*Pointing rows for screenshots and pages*
┏━━

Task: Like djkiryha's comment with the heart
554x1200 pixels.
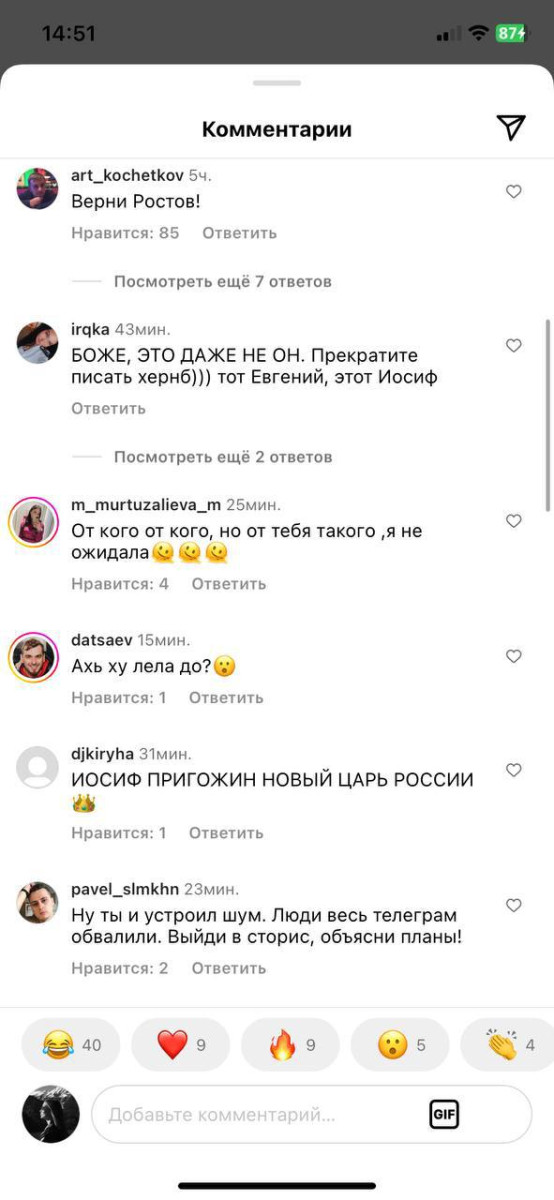Action: [x=514, y=770]
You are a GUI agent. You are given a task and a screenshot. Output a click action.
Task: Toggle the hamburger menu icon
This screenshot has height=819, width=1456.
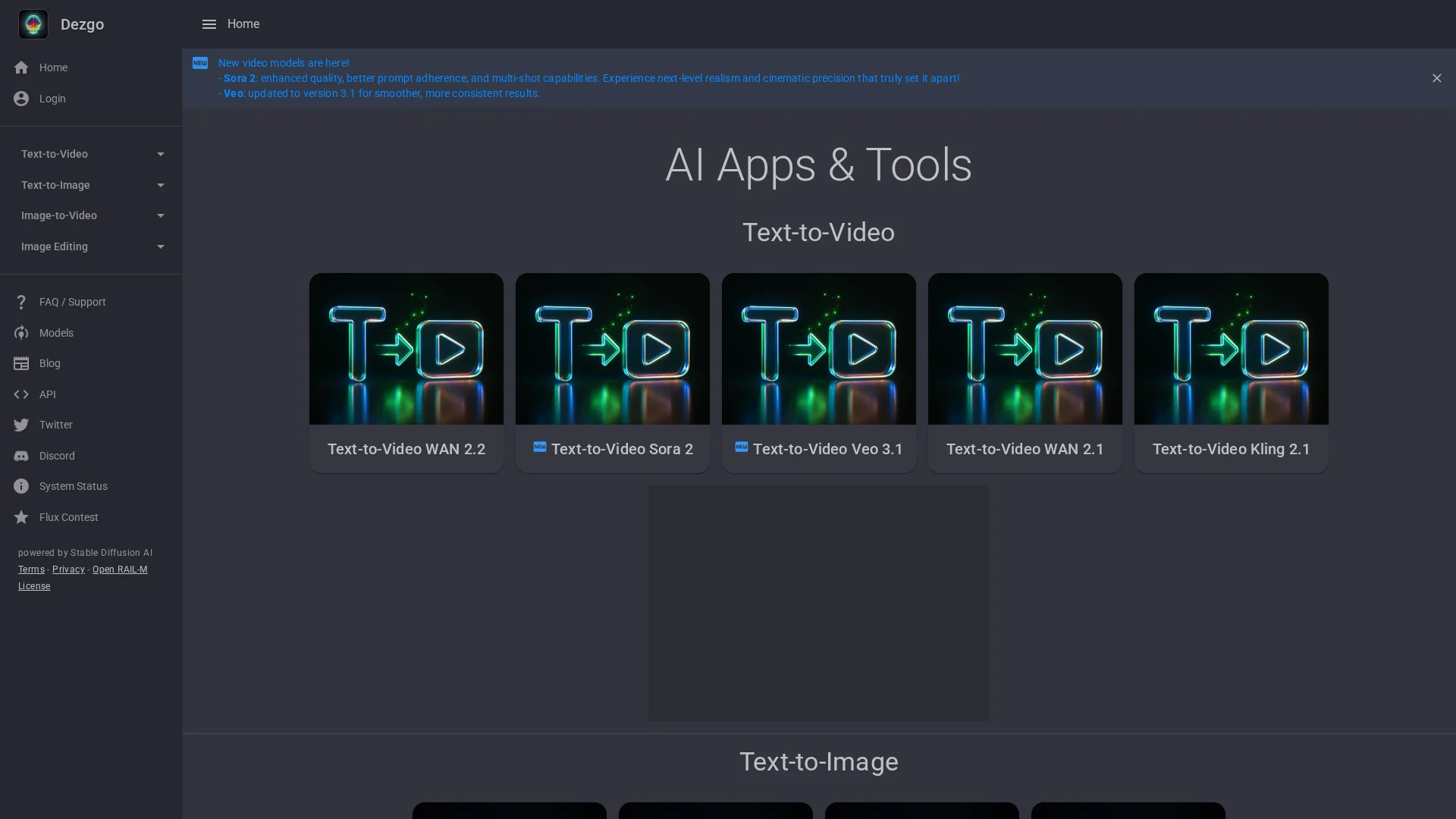coord(209,24)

┗━━

Transcribe every row above word for word, leaving out the pictures.

Task: Like djkiryha's comment with the heart
554x1200 pixels.
Action: [x=514, y=770]
You are a GUI agent. You are given a task and a screenshot. Output a click action.
Task: Toggle the hamburger menu icon
This screenshot has height=819, width=1456.
coord(209,24)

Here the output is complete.